This annex covers how to undertake a financial assessment of someone who is temporarily placed in a care home

Setting the context

1) Following an assessment of a person’s eligible care and support needs a decision may be taken that the person would benefit from a temporary stay in a care home. This could be for a number of reasons such as providing respite care to a carer or to provide a period of more intense support owing to an additional, but temporary, care need.

2) The financial assessment of what they can afford to contribute to the cost of their care and support needs must be undertaken with regard to the following guidance.

3) The financial assessment must be based on the individual resources of the person. However a local authority should give regard to any partner or spouse remaining at home and ensure they are left with a basic level of income support or pension credit to which they may be entitled in their own right.

Who is a temporary resident?

4) A temporary resident is defined as a person whose need to stay in a care home is intended to last for a limited period of time and where there is a plan to return home. The person’s stay should be unlikely to exceed 52 weeks, or in exceptional circumstances, unlikely to substantially exceed 52 weeks.

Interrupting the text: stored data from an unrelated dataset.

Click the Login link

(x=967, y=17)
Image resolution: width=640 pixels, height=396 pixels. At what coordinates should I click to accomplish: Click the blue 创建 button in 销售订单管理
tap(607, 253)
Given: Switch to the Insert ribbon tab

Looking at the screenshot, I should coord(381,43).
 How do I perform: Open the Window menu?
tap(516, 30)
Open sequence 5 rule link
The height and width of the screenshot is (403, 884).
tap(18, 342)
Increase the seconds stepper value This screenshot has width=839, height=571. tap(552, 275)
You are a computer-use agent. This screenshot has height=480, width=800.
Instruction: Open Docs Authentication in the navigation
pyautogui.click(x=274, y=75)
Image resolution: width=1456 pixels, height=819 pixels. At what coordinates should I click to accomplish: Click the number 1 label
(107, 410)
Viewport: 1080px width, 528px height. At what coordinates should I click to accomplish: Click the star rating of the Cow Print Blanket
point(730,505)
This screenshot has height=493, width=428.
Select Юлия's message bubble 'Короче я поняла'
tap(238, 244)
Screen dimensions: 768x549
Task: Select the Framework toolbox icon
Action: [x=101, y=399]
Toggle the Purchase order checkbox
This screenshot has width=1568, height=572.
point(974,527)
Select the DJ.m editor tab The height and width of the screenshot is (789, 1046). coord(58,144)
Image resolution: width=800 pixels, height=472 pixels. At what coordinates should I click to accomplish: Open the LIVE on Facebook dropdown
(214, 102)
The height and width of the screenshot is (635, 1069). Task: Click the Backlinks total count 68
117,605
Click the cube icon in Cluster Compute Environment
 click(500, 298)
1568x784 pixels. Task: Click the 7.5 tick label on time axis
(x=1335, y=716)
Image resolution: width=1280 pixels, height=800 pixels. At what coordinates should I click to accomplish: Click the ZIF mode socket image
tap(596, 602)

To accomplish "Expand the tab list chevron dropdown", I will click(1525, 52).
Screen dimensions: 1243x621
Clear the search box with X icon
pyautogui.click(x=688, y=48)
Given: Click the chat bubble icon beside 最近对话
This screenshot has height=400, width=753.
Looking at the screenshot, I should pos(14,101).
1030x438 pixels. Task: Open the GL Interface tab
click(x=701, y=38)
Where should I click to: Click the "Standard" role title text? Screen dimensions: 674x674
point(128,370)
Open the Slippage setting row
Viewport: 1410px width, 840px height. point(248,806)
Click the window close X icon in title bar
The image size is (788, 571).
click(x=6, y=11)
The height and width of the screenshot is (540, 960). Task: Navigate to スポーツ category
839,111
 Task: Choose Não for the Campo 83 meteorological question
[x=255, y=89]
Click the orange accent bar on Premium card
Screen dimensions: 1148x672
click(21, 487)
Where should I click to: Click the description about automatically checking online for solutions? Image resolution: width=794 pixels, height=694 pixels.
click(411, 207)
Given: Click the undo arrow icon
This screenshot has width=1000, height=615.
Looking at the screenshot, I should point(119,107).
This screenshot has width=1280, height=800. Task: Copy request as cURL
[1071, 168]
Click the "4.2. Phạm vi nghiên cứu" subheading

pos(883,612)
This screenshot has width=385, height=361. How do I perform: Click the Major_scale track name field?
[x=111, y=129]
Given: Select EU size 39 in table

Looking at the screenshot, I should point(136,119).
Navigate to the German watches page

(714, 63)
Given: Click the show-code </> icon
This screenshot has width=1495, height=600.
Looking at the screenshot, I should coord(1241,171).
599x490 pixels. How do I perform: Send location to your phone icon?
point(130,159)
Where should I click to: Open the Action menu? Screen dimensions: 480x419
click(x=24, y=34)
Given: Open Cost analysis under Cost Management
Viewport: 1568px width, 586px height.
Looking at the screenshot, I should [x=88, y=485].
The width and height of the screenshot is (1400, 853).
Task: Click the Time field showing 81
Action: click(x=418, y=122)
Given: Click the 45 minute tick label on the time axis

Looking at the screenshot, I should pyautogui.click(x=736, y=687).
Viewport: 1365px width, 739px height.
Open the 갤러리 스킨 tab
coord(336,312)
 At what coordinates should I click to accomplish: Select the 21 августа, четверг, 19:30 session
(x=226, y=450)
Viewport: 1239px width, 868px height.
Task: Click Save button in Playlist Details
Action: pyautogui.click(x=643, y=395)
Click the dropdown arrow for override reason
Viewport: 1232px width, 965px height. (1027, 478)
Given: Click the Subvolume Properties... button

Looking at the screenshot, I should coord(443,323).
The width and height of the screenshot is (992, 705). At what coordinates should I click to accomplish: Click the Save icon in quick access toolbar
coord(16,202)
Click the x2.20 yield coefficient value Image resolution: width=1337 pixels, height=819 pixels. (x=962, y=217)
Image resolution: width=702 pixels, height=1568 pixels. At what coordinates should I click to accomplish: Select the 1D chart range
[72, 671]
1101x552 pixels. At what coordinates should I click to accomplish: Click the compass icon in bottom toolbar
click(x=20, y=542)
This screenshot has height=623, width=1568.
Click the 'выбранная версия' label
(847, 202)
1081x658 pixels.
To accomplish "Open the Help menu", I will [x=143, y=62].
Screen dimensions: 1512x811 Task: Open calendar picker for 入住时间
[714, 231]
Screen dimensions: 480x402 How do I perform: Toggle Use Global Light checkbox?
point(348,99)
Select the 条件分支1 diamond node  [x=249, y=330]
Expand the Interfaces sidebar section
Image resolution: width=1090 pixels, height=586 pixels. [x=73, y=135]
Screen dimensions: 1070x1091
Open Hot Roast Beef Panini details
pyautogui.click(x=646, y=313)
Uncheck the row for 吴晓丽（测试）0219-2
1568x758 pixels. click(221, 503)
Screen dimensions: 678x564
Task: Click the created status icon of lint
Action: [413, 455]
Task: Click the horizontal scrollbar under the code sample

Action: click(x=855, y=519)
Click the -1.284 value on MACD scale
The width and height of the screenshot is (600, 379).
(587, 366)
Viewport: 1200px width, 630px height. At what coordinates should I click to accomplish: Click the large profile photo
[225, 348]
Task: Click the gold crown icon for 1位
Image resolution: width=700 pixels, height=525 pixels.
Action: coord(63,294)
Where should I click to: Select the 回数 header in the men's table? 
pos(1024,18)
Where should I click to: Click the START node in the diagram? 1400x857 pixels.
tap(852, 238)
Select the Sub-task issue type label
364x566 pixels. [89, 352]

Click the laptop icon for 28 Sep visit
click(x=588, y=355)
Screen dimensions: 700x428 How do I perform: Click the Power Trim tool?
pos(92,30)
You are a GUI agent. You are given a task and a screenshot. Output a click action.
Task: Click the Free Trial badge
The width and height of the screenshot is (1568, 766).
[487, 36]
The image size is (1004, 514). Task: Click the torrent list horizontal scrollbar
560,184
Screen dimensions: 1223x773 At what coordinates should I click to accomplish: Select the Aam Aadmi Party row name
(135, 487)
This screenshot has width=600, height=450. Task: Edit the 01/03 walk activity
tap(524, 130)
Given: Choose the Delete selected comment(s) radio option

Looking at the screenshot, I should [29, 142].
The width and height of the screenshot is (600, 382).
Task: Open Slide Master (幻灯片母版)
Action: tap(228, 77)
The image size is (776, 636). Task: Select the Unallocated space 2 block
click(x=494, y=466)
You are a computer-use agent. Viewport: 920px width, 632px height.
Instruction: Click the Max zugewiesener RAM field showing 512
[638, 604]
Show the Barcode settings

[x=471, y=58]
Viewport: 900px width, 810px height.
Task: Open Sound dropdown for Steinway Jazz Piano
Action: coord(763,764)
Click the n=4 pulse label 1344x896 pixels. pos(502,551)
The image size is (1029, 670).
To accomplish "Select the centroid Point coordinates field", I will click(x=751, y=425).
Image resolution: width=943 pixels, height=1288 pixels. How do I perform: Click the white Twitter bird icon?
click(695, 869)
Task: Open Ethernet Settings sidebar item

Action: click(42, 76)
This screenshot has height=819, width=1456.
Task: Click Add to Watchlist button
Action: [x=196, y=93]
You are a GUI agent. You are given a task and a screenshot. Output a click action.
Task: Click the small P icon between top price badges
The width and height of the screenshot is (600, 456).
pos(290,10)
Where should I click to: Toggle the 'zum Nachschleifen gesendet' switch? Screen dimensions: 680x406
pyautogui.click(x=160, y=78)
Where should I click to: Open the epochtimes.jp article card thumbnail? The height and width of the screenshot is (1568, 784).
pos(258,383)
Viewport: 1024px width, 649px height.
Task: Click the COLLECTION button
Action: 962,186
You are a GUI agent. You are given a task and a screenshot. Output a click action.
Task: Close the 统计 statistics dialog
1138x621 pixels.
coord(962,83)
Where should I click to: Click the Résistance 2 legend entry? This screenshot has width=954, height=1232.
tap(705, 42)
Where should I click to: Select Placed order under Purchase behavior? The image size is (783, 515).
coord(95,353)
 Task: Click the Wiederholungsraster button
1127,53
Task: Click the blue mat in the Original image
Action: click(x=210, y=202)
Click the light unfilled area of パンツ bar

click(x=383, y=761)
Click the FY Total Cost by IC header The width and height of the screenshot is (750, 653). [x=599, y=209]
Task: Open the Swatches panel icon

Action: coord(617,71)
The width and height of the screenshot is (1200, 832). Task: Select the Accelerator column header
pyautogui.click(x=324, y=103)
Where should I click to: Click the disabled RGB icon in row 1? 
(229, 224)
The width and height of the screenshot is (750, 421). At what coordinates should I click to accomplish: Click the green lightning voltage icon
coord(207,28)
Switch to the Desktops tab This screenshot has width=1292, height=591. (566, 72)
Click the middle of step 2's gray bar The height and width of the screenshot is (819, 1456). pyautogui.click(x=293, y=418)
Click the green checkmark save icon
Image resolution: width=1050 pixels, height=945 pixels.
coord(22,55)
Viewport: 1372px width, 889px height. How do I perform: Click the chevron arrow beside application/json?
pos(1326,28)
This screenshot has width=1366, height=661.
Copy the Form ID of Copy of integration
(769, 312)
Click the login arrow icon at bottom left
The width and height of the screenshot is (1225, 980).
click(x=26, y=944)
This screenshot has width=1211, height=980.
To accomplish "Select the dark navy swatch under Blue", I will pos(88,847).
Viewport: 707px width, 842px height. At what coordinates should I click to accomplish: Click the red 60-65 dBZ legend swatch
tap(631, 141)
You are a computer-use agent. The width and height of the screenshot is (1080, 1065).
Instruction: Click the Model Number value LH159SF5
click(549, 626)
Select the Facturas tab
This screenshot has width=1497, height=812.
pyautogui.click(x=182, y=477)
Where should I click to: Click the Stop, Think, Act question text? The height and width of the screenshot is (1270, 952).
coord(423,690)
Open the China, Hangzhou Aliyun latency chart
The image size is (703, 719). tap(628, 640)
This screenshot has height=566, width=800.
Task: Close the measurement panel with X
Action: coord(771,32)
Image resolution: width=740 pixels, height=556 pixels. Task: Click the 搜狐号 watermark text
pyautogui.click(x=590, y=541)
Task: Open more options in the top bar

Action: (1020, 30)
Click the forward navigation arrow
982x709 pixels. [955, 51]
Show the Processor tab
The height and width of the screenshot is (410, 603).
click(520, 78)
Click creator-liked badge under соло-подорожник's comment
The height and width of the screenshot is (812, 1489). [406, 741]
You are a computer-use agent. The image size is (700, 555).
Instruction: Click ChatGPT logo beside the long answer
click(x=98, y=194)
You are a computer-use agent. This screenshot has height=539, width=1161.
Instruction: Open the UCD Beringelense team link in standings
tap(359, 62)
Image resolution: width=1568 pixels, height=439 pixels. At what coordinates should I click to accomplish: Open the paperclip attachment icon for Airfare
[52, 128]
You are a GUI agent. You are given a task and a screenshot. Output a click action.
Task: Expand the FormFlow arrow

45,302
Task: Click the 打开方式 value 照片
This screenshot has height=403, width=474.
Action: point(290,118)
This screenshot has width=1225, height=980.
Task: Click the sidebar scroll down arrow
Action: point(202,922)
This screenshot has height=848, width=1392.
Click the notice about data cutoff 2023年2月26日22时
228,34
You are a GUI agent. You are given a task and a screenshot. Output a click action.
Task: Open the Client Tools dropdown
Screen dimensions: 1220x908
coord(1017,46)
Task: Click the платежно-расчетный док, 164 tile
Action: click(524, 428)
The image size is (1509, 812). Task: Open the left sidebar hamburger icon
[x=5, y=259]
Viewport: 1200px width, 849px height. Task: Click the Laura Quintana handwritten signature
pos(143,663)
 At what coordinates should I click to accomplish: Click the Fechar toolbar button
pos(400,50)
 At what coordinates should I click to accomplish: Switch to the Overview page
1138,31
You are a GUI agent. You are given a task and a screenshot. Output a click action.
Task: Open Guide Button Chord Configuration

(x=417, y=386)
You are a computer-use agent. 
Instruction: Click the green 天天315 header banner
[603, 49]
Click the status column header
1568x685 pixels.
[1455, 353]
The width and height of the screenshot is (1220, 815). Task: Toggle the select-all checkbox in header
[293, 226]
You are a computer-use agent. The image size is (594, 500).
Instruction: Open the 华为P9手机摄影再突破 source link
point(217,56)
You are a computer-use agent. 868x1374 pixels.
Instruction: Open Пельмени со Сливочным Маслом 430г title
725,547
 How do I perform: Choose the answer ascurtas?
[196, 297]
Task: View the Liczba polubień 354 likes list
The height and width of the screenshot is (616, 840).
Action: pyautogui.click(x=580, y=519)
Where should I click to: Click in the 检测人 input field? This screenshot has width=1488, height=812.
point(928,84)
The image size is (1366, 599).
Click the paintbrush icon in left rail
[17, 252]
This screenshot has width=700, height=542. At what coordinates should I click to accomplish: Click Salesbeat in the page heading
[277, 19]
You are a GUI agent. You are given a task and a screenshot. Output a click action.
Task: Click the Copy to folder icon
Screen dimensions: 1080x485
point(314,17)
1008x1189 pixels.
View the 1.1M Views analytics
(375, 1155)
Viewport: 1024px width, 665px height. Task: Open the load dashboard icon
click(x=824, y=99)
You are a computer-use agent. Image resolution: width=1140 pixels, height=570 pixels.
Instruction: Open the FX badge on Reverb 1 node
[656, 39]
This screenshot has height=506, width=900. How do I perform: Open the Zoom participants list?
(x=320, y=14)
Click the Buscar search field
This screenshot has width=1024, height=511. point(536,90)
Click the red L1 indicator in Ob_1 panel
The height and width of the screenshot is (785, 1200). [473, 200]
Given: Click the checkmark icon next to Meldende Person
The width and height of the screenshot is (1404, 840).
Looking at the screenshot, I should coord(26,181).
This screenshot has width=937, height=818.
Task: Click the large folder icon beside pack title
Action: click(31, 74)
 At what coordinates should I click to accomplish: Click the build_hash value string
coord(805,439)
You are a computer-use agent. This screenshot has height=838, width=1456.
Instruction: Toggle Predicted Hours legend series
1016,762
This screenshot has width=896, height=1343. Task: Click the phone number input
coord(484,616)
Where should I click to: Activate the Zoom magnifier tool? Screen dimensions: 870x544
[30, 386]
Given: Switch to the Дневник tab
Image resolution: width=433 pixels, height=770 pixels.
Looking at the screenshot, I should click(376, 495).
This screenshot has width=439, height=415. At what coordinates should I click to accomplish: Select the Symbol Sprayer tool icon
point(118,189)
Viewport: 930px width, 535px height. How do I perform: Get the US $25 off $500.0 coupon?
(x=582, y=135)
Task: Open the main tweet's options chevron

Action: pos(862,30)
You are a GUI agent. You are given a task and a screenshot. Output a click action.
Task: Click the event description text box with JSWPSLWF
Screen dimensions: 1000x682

5) A decision to treat a person as a temporary resident must be agreed with the person and/or their representative and written into their care plan.

6) In some cases a person may enter a care home with the intention of a permanent stay but a change in circumstances could result in it being temporary. In such cases the local authority should treat the person as temporary from the date of admission for the purposes of charging.

7) Similarly a stay which was initially intended to be temporary could become permanent. In such cases, the financial assessment of the person as a permanent resident should only be from the date that the care plan is amended and agreed with the person and/or their representative.

Charging

8) A local authority can choose whether or not to charge a person where it is arranging to meet needs. In the case of a short-term resident in a care home, the local authority has discretion to assess and charge as if the person were having needs met other than by the provision of accommodation in a care home.

Assessing ability to pay

9) Once a local authority has decided to charge a person and it has been agreed that they are a temporary resident, the local authority must undertake the financial assessment in accordance with the following guidance.

Capital

10) The person’s main or only home must be disregarded where the person:

(a) Intends to return to that property as their main or only home and it remains available to them

(b) Has taken steps to dispose of the home in order to acquire one that is more suitable and intends to return to that property

11) Any other capital assets should be treated in the same way as for permanent residents. Guidance is set out in Annex B.

Income and earnings

12) Both income and earnings should be treated in the same way as for permanent residents, as set out in Annex C on income. However, any additional amounts the person may need so they can maintain their home during their temporary stay so that it is in a fit condition for them to return to must be disregarded. Such expenses may include, but are not limited to, ground rent, service charges, water rates or insurance premiums.

13) However, the local authority should also take into account the following additional points.

14) Where Attendance Allowance or Disability Living Allowance is being received, these should be completely disregarded. However, a local authority should note that eligibility for both these benefits ceases after 4 weeks of local authority support and they should make sure they consider the impact on the person’s ability to maintain their home.

15) Where a stay in a care home is temporary, the amount of an Income Support or Pension Credit a person receives will usually remain the same as they will be treated as normally residing in their own home. However, any severe disability premium or enhanced disability premium that may have been included will no longer be paid if the Disability Living Allowance or Attendance Allowance has ceased. There are special rules for Income Support and income related Employment Support Allowance where one member of a couple enters a care home for a temporary period. This should be taken into account in considering what a person can afford to pay.

16) If Housing Benefit is paid to the person, this should be disregarded as they will still be responsible for meeting any costs associate with their main or only home.

17) The local authority should also disregard any other payment the person receives in order to meet the cost of their housing and/or to support independent living. For example this may include payments to provide warden support, emergency alarms or the meeting of cleaning costs where the person or someone in the household is unable to do this themselves.

18) The local authority should also consider whether any payments to support the cost of housing and/or independent living are sufficient to cover the person’s commitments during their temporary stay. This might be as these costs were met from earnings, which are disregarded, that are not being accrued during the temporary stay. In such cases, the local authority should calculate the additional cost and disregard this amount.

19) Where a person is sub-letting their property, this should be disregarded where the person occupies the property as their main or only home as they intend to return to the property.

20) Alternatively a person may have a boarder living in their property. A boarder is someone for whom at least one cooked meal is provided. Where a person has income from a boarder, the first £20 of the income should be ignored plus half of any balance over £20.